119. Como un pincel (Luisa R. Novelúa)
El blanco tenía que ser nuclear, el azul, noche, y el negro, reluciente. Era una sentencia que yo acataba sin rechistar, a pesar de que lo de nuclear me sonase a accidente y, para mí, el único color de la noche fuese el negro. Así que cuando mis ocupaciones infantiles me lo permitían, ocupaba mi rincón en la cueva de Alí Babá y asistía al ritual con el que componía aquel traje y zapatos impolutos.
Mi familia se mudó a otro barrio cuando yo aún no había cumplido diez años y ese recuerdo se fue diluyendo.

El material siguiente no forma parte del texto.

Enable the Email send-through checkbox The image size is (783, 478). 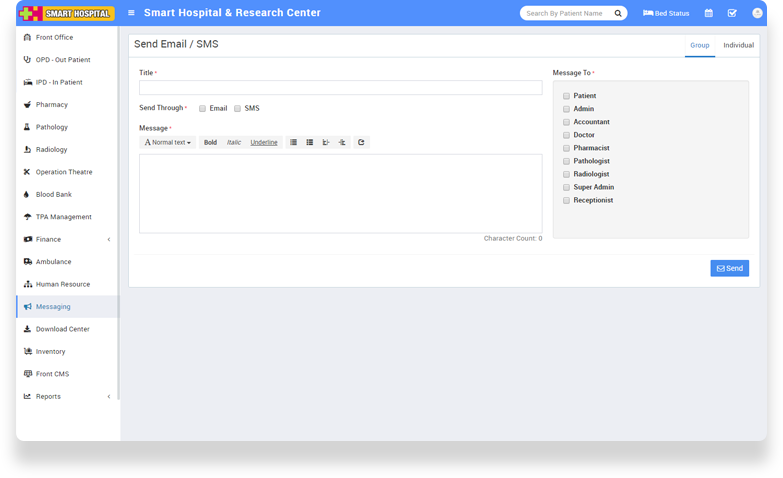[x=202, y=108]
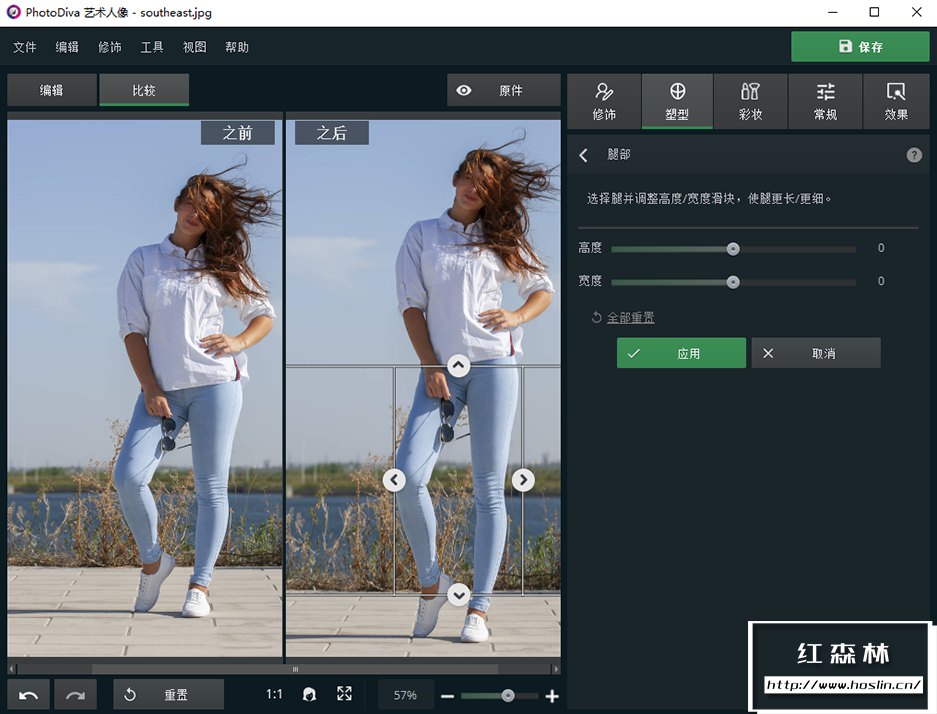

Estaba desaparecido hasta que me sacudió por sorpresa en el registro de una vivienda en la que se había hallado el cadáver de un hombre que llevaba meses muerto sin que nadie le hubiese echado de menos.
Entre montañas de basura, una isla acotada por decenas del mismo cuadro que yo había visto pintar tantas veces, y en medio, un caballete y numerosos tubos y pinceles perfectamente ordenados. Apenas pude ocultar mi emoción ante mis compañeros de brigada y me sentí ruin por no tener el valor de confesarles que allí tenían la respuesta a sus chanzas sobre mi forma de vestir.